Determining accurate and precise ages for Quaternary volcanic centers is essential for reconstructing volcanic field histories, understanding magmatic processes, and assessing potential hazards or risk. Harrat Khaybar, western Saudi Arabia, is one of the youngest and potentially most active volcanic fields on the Arabian plate, has been active since ca. 1.7 Ma, and is characterized by a spectrum of rock compositions ranging from predominantly alkalic basalt to trachyte and comendite. Previous work in Harrat Khaybar utilizing ⁴⁰Ar/³⁹Ar incremental heating geochronology to constrain morphological preservation and superpositional relationships bracketed the volcanic activity into broad age groups in intervals of ∼150 k.y., and the youngest and most compositionally evolved volcanoes, including Jabal Abyad, Jabal Bayda, and Jabal Qidr, were assigned to the age groups between ca. 300 ka and present. Herein, we establish a detailed chronology of prehistoric silicic and historical basaltic eruptions at central Harrat Khaybar using four independent eruption age determination techniques: zircon double-dating (ZDD), which combines ²³⁸U-²³⁰Th disequilibrium or U-Pb with (U-Th)/He dating; zircon U-Pb dating; cosmogenic ³He dating; and cosmogenic ³⁶Cl geochronology. These were employed to accurately date six volcanic centers, including the comenditic Jabal Abyad, Jabal Bayda, Jabal Ibayl, and Jabal Alhayyirah, the trachytic Jabal Aluthmor, and the basaltic Jabal Qidr. Additionally, our previously published ⁴⁰Ar/³⁹Ar ages have been recalculated using isochron intercept (nonatmospheric) ⁴⁰Ar/³⁶Ar for the trapped Ar component. Our new results reveal that zircon rims from Jabal Abyad and Jabal Bayda define isochron ²³⁸U-²³⁰Th crystallization ages of 125 ± 4 ka and 144 ± 6 ka, concordant with ZDD eruption ages of 132 ± 4 ka and 149 ± 5 ka, respectively. Zircon U-Pb crystallization and (U-Th)/He eruption ages from Jabal Alhayyirah are concordant at 471 ± 14 ka and 458 ± 18 ka, respectively. Finally, zircons from the nearby Jabal Ibayl yield a U-Pb weighted mean crystallization age of 566 ± 16 ka concordant with the corresponding (U-Th)/He eruption age of 554 ± 12 ka, both of which are notably older than the previously proposed eruption ages of 300−150 ka. Recalculations of published ⁴⁰Ar/³⁹Ar ages for the youngest volcanoes at central Harrat Khaybar are now in excellent agreement with new geochronological data.

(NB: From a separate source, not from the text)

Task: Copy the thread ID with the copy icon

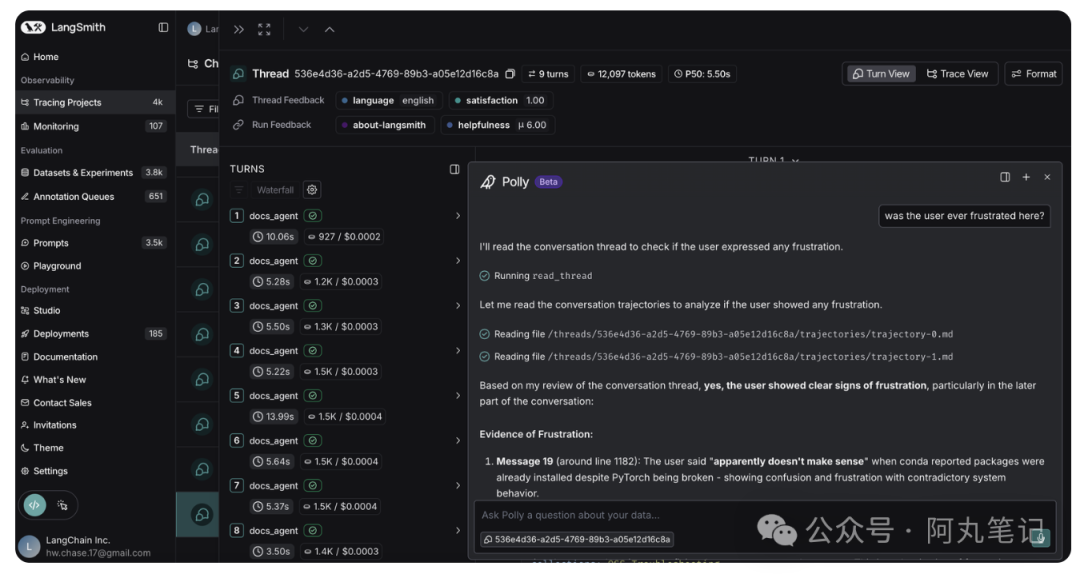Action: (x=510, y=74)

Our new age data reveal several new insights into the development of Harrat Khaybar. It is now clear that the comenditic eruptions do not belong to the same eruptive phase and indicate an extended history during which comendites have episodically punctuated the basaltic volcanism since at least 600 ka. The data indicate that Jabal Ibayl and Jabal Alhayyirah represent separate older volcanic events, whereas the younger Jabal Abyad and Jabal Bayda volcanoes appear to be coeval, and their spatial proximity implies that they share a magmatic lineage and maybe a common plumbing system. Zircon age spectra of the comendites reveal obvious xenocrysts and antecrysts indicating assimilation of basement and plutonic progenitors, but otherwise they define broad unimodal populations of crystallization ages that overlap within error with the respective eruption ages. We interpret this to indicate that zircon crystallization continued up to the time of eruption. The cosmogenic ages of Jabal Aluthmor and Jabal Qidr reveal that these centers erupted as recently as ca. 2000 and 760 years ago, respectively. Broadly coeval young silicic and basaltic eruptions at northern Harrat Rahat, the harrat immediately south of Harrat Khaybar, may imply a shared geodynamic forcing between the two adjacent volcanic fields.